De nombreux jeunes auteurs, dont des élèves de Nikolaï Kolyada, ont rejoint ce courant depuis le début des années 2000. Yaroslava Poulinovitch analyse ce nouvel engouement pour l’écriture dramaturgique comme un besoin effréné de s’exprimer sous forme de protestation littéraire: «C’est un peu leur rock’n roll à eux. D’ailleurs, dans le rock russe des années 80-90, ce qui est primordial, ce sont les paroles, avant la musique. Quand, dans les années 90, le rock russe a commencé à décliner, on peut dire que la jeune dramaturgie a pris le relais: les jeunes ont écrit des pièces et ont voulu protester à travers elle.»

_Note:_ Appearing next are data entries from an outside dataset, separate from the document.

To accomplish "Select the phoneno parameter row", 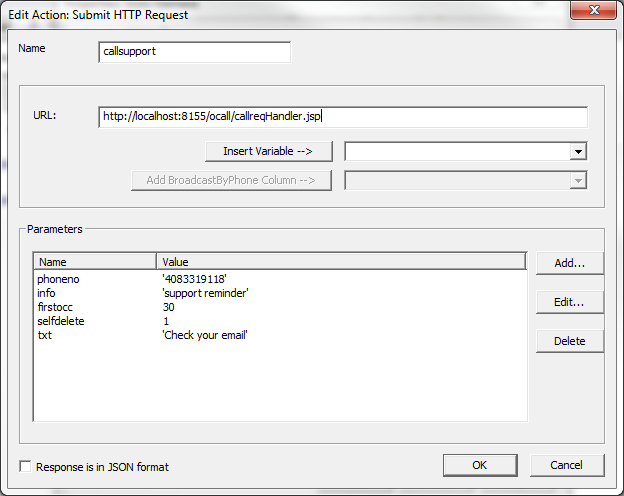I will tap(58, 279).
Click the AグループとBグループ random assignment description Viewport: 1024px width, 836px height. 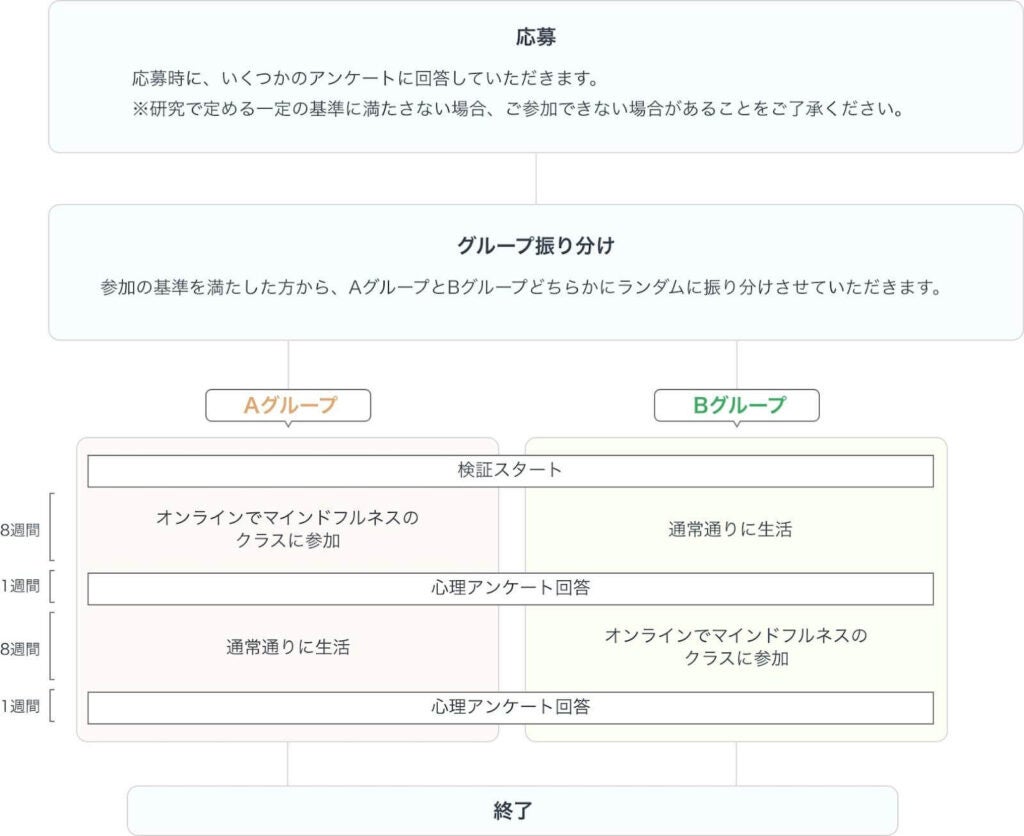tap(521, 288)
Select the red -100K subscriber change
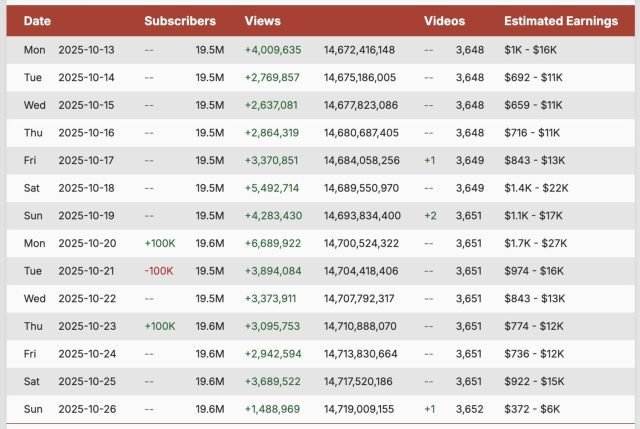Viewport: 640px width, 429px height. click(159, 271)
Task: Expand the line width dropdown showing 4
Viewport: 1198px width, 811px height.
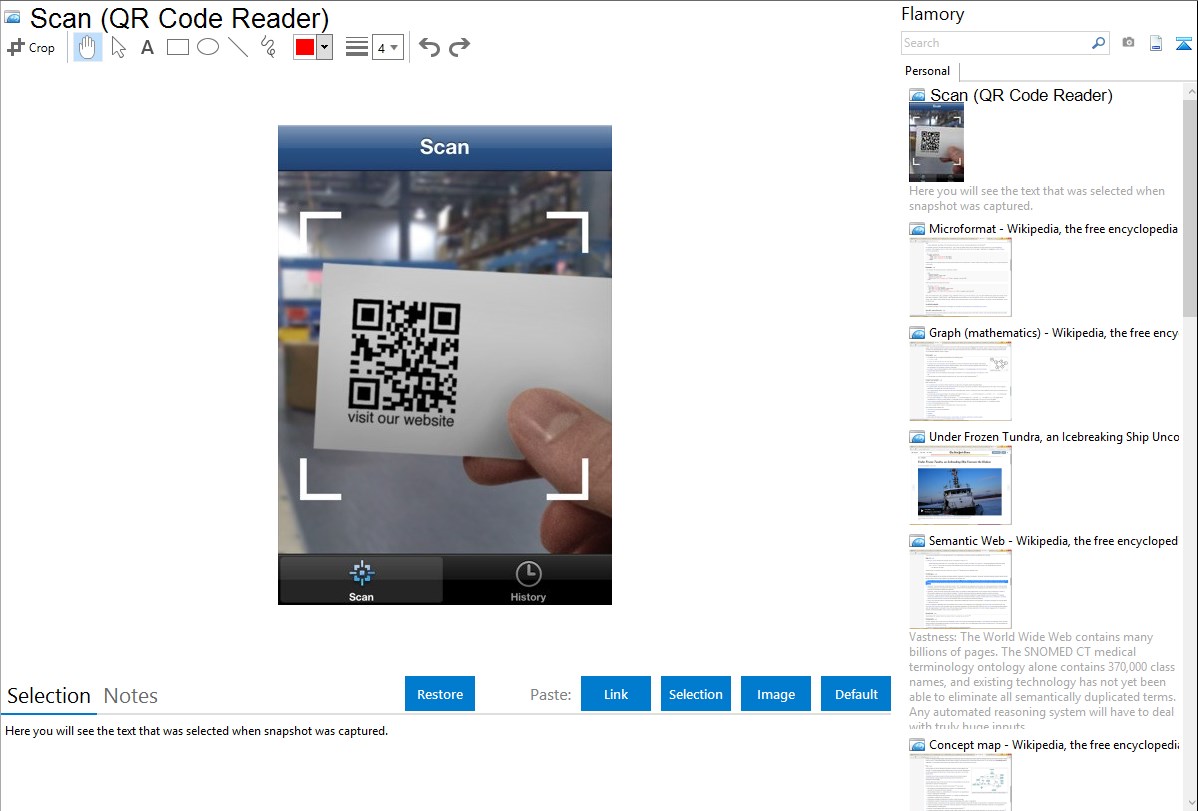Action: (x=387, y=47)
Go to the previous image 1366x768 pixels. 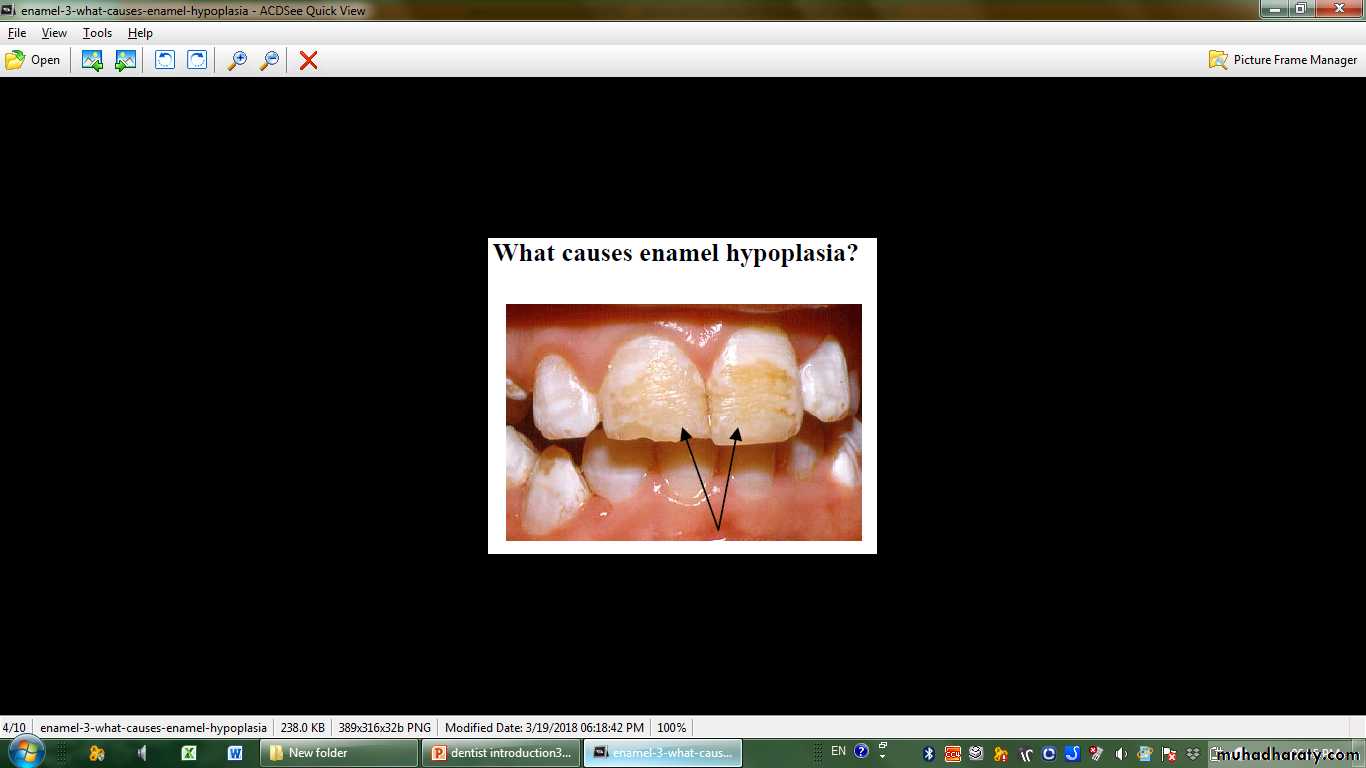92,60

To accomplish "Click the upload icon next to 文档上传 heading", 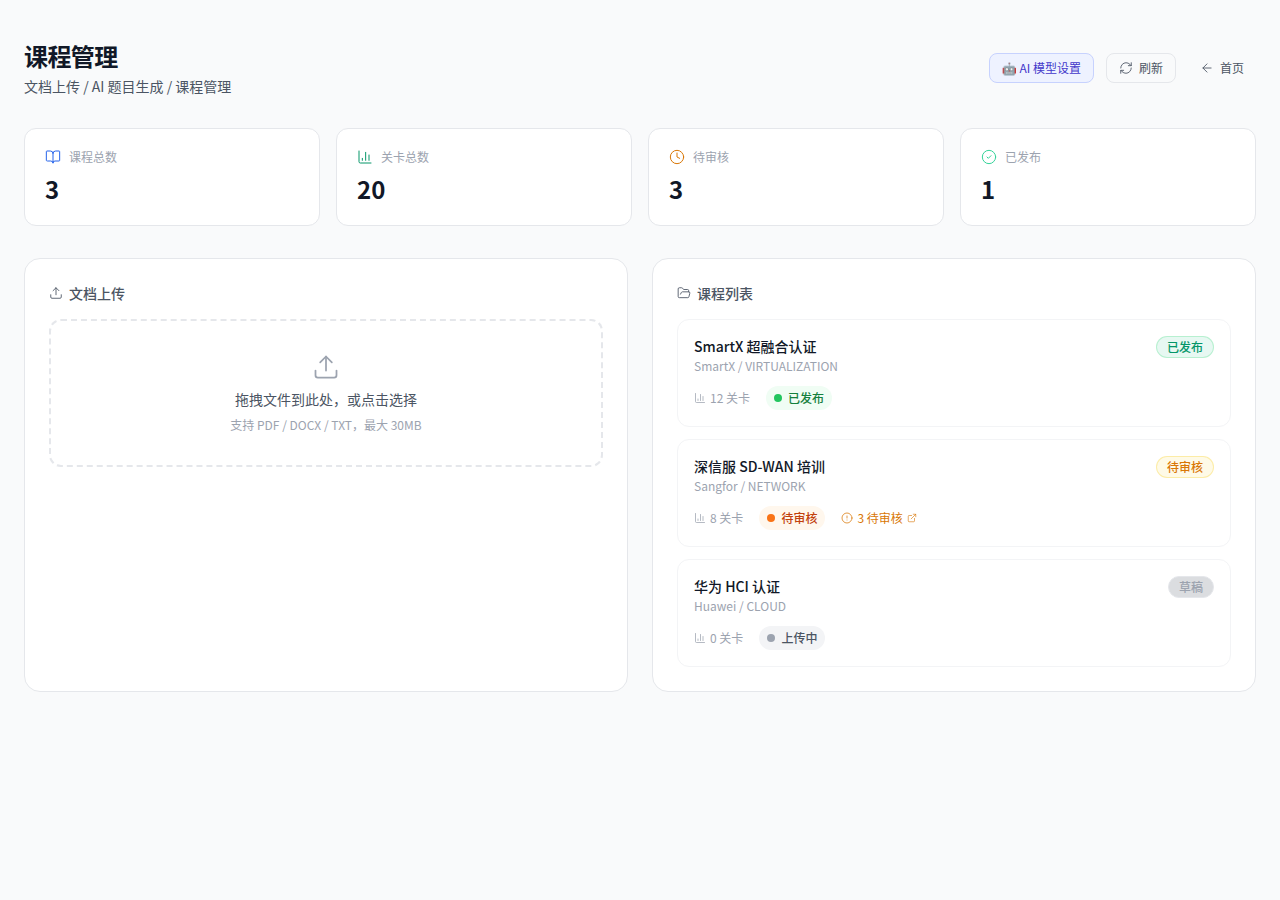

Yaroslava Poulinovitch ne se réclame pas de ce courant, et indique qu’il en existe un deuxième dont elle fait partie: celui des jeunes dramaturges issus de l’Ecole de Nikolaï Kolyada située à Ekaterinbourg, dans l’Oural. D’après elle, c’est la seule école en Russie produisant autant de dramaturges, dont les pièces sont jouées partout, en Russie et à l’étranger. Elle précise qu’il n’y a pas de «méthode Kolyada» mais ce dernier a un don pour dénicher les jeunes talents: «il parvient à donner confiance aux auteurs, à les convaincre d’écrire leurs angoisses, à écrire sur soi. C’est grâce à Nikolaï Kolyada que s’est formée cette école ouralienne.»
Pourtant, la jeune dramaturge écrit des pièces à la portée politique sous-jacente forte – bien qu’elle s’en défende – et son discours sur la Russie est lucide et même parfois teinté d’impertinence: «La réalité que nous montrent les deux premières chaînes de la télévision russe n’existe pas. Je pense que je n’écris pas des fables, mais plutôt des drames qui s’inspirent de la vie.»